Excerto:

1846 - As “milícias” da “Patuleia” na Região de Torres Vedras

(lugares, na região de Torres Vedras, onde se registaram movimentações de guerrilhas da Patuleia)

Na sequência do movimento da “Maria da Fonte”, a conhecida revolta popular iniciada no Minho em 15 de Abril de 1846, provocada pelo aumento de impostos e pela lei dos enterramentos, um pouco por todo o país formaram-se juntas populares de apoio à revolta.

Convém recordar, para facilitar, que entre os liberais, vencedores da guerra civil contra o absolutismo “miguelista”, se formaram duas tendências, uma a dos defensores do regresso à Contituição de 1822, que limitava os poderes do rei, outra a dos defensores da Carta Constitucional de 1826, que dava ao rei um “quarto poder”, o “moderador”, sendo esta “Carta” que vigorou desde 1834 e, com algumas interrupções e alterações, até 1910.

Linhas listadas:
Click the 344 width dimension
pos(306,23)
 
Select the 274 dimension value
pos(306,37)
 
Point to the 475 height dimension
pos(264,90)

Lista de tarefas:
**1)** Segundo o texto sobre a Patuleia, em que data começou no Minho a revolta da "Maria da Fonte"?
**2)** No texto sobre a Patuleia, reescreve em forma de lista o parágrafo que começa por "Convém recordar, para facilitar", mantendo os factos principais.
**3)** Transcreve do texto sobre a Patuleia o trecho que começa em "(lugares, na região" e termina em "alterações, até 1910.".

Respostas esperadas:
**1)** Em 15 de Abril de 1846.

**2)**
- Entre os liberais que venceram a guerra civil contra o absolutismo miguelista formaram-se duas tendências.
- Uma defendia o regresso à Constituição de 1822, que limitava os poderes do rei.
- A outra defendia a Carta Constitucional de 1826, que dava ao rei um "quarto poder", o "moderador".
- A Carta vigorou desde 1834 até 1910, com algumas interrupções e alterações.

**3)**
(lugares, na região de Torres Vedras, onde se registaram movimentações de guerrilhas da Patuleia)

Na sequência do movimento da “Maria da Fonte”, a conhecida revolta popular iniciada no Minho em 15 de Abril de 1846, provocada pelo aumento de impostos e pela lei dos enterramentos, um pouco por todo o país formaram-se juntas populares de apoio à revolta.

Convém recordar, para facilitar, que entre os liberais, vencedores da guerra civil contra o absolutismo “miguelista”, se formaram duas tendências, uma a dos defensores do regresso à Contituição de 1822, que limitava os poderes do rei, outra a dos defensores da Carta Constitucional de 1826, que dava ao rei um “quarto poder”, o “moderador”, sendo esta “Carta” que vigorou desde 1834 e, com algumas interrupções e alterações, até 1910.